A faithful copy of the data is the goal; set it down exactly, without the images.

Segment Start: DATASET RECORDS

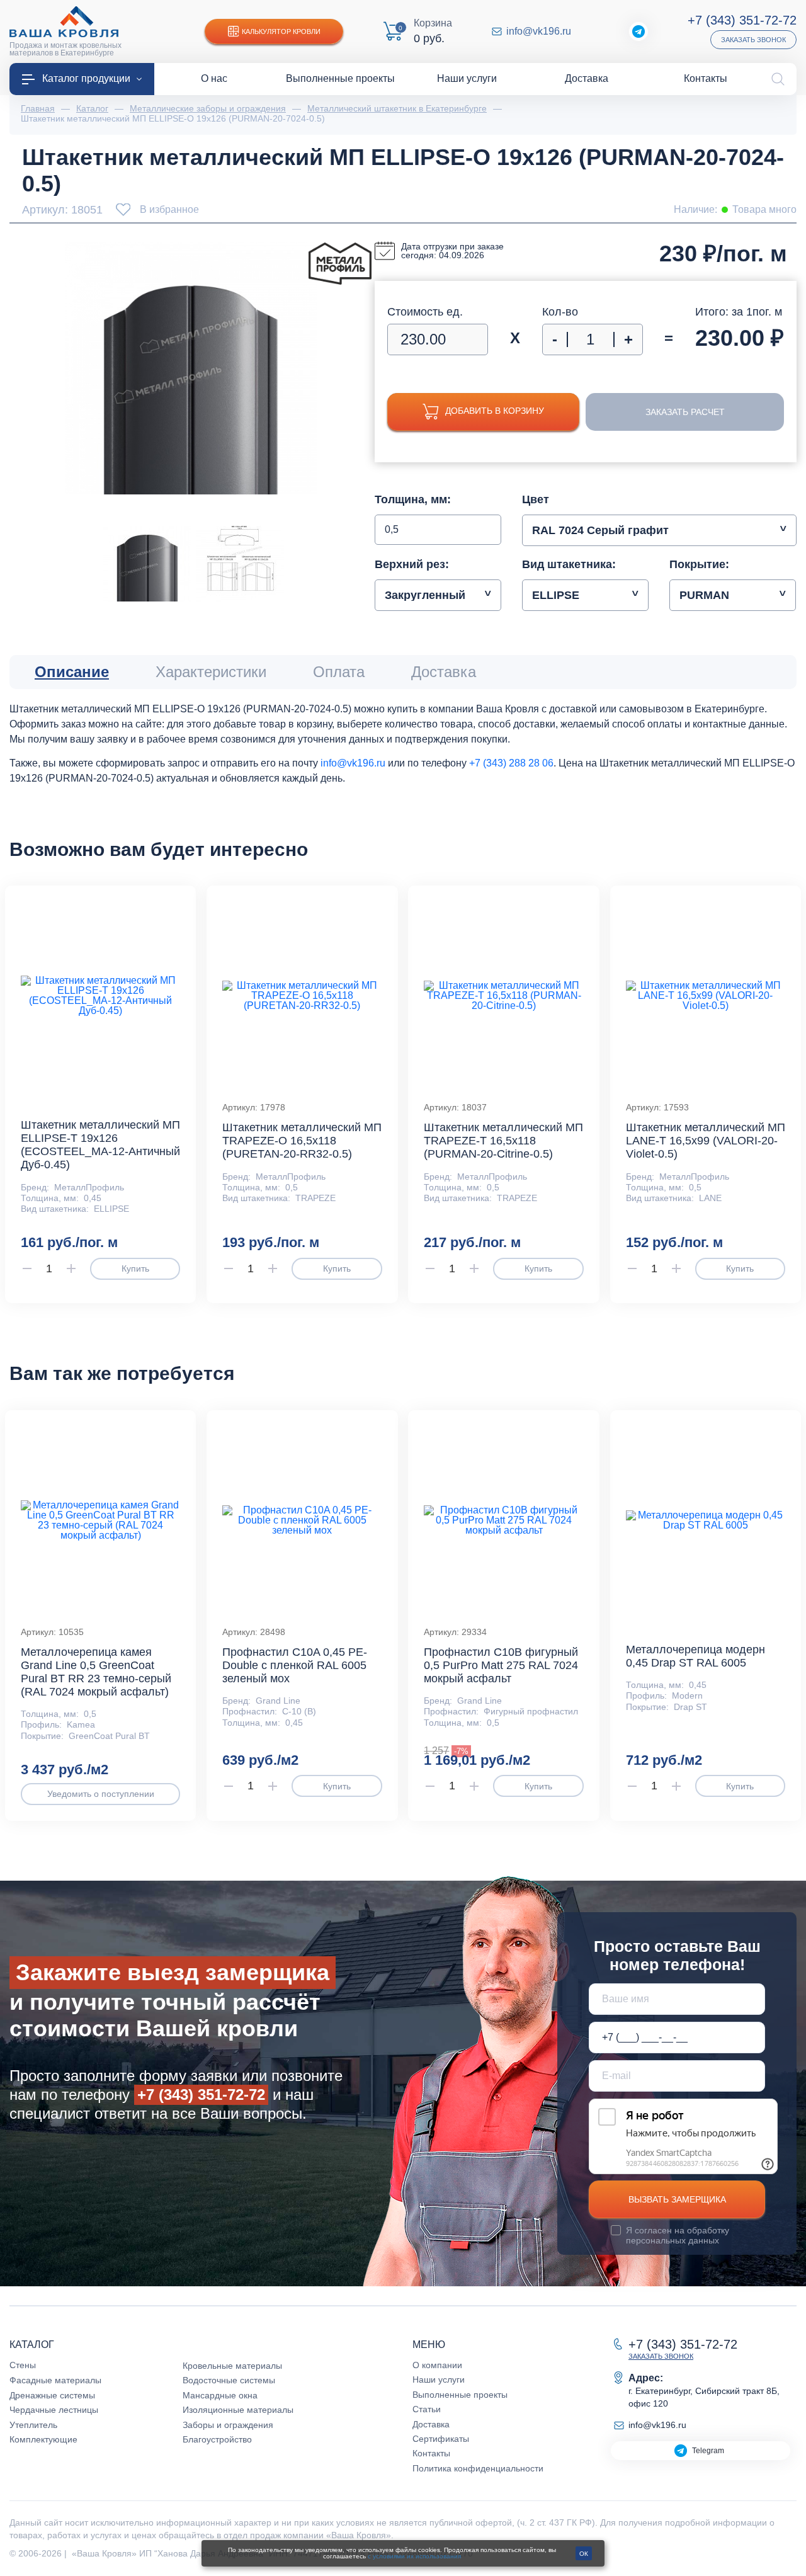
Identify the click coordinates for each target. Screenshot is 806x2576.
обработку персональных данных (677, 2235)
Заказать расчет (685, 412)
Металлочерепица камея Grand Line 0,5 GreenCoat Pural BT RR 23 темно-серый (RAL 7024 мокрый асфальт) (96, 1672)
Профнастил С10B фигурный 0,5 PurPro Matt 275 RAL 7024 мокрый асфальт (501, 1665)
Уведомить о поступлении (100, 1794)
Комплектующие (43, 2439)
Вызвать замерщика (677, 2199)
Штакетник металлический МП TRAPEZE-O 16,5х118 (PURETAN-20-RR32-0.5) (302, 1140)
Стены (22, 2365)
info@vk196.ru (538, 31)
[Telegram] (638, 31)
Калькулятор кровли (281, 31)
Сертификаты (440, 2439)
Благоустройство (217, 2439)
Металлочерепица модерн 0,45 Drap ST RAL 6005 (695, 1656)
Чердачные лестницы (53, 2410)
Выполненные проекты (460, 2395)
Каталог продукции (86, 78)
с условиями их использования (414, 2556)
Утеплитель (33, 2425)
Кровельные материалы (232, 2366)
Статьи (426, 2409)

Segment End: DATASET RECORDS

**ANSWER TO THE PROBLEM:**
Identify the click coordinates for each target. Screenshot is 806x2576.
обработку персональных данных (677, 2235)
Заказать расчет (685, 412)
Металлочерепица камея Grand Line 0,5 GreenCoat Pural BT RR 23 темно-серый (RAL 7024 мокрый асфальт) (96, 1672)
Профнастил С10B фигурный 0,5 PurPro Matt 275 RAL 7024 мокрый асфальт (501, 1665)
Уведомить о поступлении (100, 1794)
Комплектующие (43, 2439)
Вызвать замерщика (677, 2199)
Штакетник металлический МП TRAPEZE-O 16,5х118 (PURETAN-20-RR32-0.5) (302, 1140)
Стены (22, 2365)
info@vk196.ru (538, 31)
[Telegram] (638, 31)
Калькулятор кровли (281, 31)
Сертификаты (440, 2439)
Благоустройство (217, 2439)
Металлочерепица модерн 0,45 Drap ST RAL 6005 (695, 1656)
Чердачные лестницы (53, 2410)
Выполненные проекты (460, 2395)
Каталог продукции (86, 78)
с условиями их использования (414, 2556)
Утеплитель (33, 2425)
Кровельные материалы (232, 2366)
Статьи (426, 2409)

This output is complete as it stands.